博客文章

三天前我爬了自己博客的归档记录,但是一个博客最重要的内容是文章,所以今天我在看成果直播的时候顺手写了爬取我博客文章的程序,共爬取26篇博客。

每篇文章都用时间+标题+副标题为文件名,以Markdown格式保存在blogArticle文件夹中。

时间、标题和副标题的获取方式见上篇博客

在原来基础上获得博客的url,然后再通过url爬取博客的内容。

在获得标题的那一步,我们可以看到该篇博客的href信息,通过链接+href的方式来得到博客的url。

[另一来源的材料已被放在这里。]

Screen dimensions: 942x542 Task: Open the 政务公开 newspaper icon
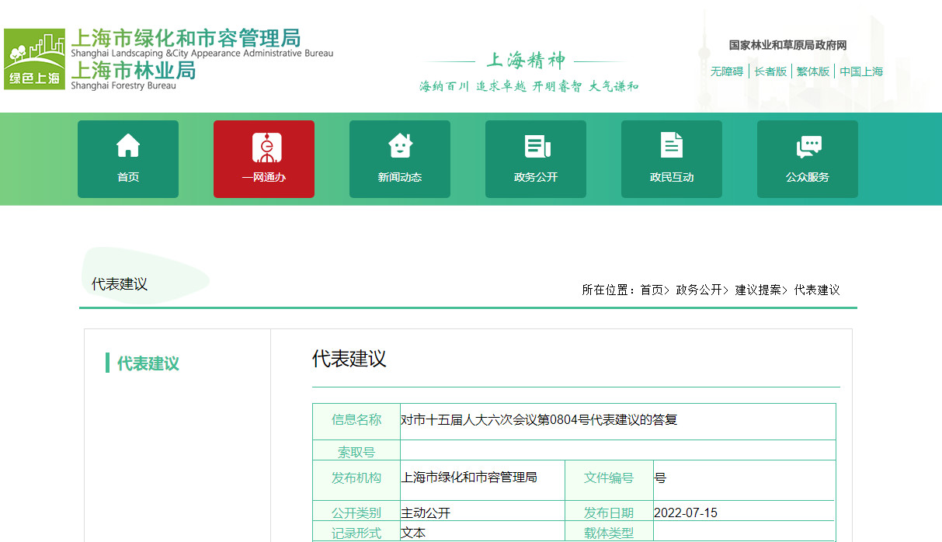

<section class="post-preview">
  <a class="post-link" href="/2020/03/09/%E7%BD%91%E7%AB%99%E8%AE%BE%E7%BD%AE-%E8%B8%A9%E5%9D%91.html" title="阿里云ECS服务器部署"></a>
  <h2 class="post-title">阿里云ECS服务器部署</h2>
  <h3 class="post-subtitle">部署&踩坑</h3>
</section>

所以该篇博客的url为:

https://jmbaozi.top/2020/03/09/%E7%BD%91%E7%AB%99%E8%AE%BE%E7%BD%AE-%E8%B8%A9%E5%9D%91.html

然后解析url,找到博客内容所属的标签<article,class_ = "markdown-body">获得html格式的博客内容。

#获取文章
def get_article():
    for each in blog_article_href:
        link = url + str(each)
        r = requests.get(link,headers = headers)
        soup = BeautifulSoup(r.text,'lxml')
        result = soup.find_all('article',class_ = 'markdown-body')
        blog_article.append(result)

最后将获得的文章信息保存在Markdow文件中:

#写入文章
def write_article():
    for i in range(len(blog_article)):
        file_name = dirname + '/' + blog_time[i]+'-'+blog_tilte[i]+'---'+blog_subtitle[i]+ '.md'
        with open(file_name,'w',encoding = 'utf-8') as file:
            file.write(str(blog_article[i]))

代码

"""
Author:JMbaozi
爬取jmbaozi.top博客文章内容
时间:2020.3.13  19:53
"""

import requests
from bs4 import BeautifulSoup
import lxml

url = 'https://jmbaozi.top/'
headers = {
    'User-Agent':'Mozilla/5.0 (Windows NT 10.0; Win64; x64) AppleWebKit/537.36 (KHTML, like Gecko) Chrome/81.0.4044.43 Safari/537.36 Edg/81.0.416.28'
}
blog_tilte = []#标题
blog_subtitle = []#副标题
blog_time = []#时间
blog_article_href = []#文章链接
blog_article = []#文章内容
page_number = 5#博客页数
dirname = 'blogArticle'#文章存放文件夹

#获取信息
def get_data():
    for i in range(1,page_number+1):
        if i==1:
            link = url
        else:
            link = url + 'page' + str(i)
        r = requests.get(link,headers = headers)
        soup = BeautifulSoup(r.text,'lxml')
        title_list = soup.find_all('section',class_='post-preview')#标题&副标题&文章链接
        for each in title_list:
            title = each.h2.text.strip()
            subtitle = each.h3.text.strip()
            blog_tilte.append(title)
            blog_subtitle.append(subtitle)
            href = each.find('a')['href']#文章链接
            blog_article_href.append(href)
        time_list = soup.find_all('time',class_='post-date')#时间
        for each in time_list:
            time = each.text.strip()
            blog_time.append(time)

#获取文章
def get_article():
    for each in blog_article_href:
        link = url + str(each)
        r = requests.get(link,headers = headers)
        soup = BeautifulSoup(r.text,'lxml')
        result = soup.find_all('article',class_ = 'markdown-body')
        blog_article.append(result)

#写入文章
def write_article():
    for i in range(len(blog_article)):
        file_name = dirname + '/' + blog_time[i]+'-'+blog_tilte[i]+'---'+blog_subtitle[i]+ '.md'
        with open(file_name,'w',encoding = 'utf-8') as file:
            file.write(str(blog_article[i]))

if __name__ == '__main__':
    get_data()
    get_article()
    write_article()
    print('写入完成!')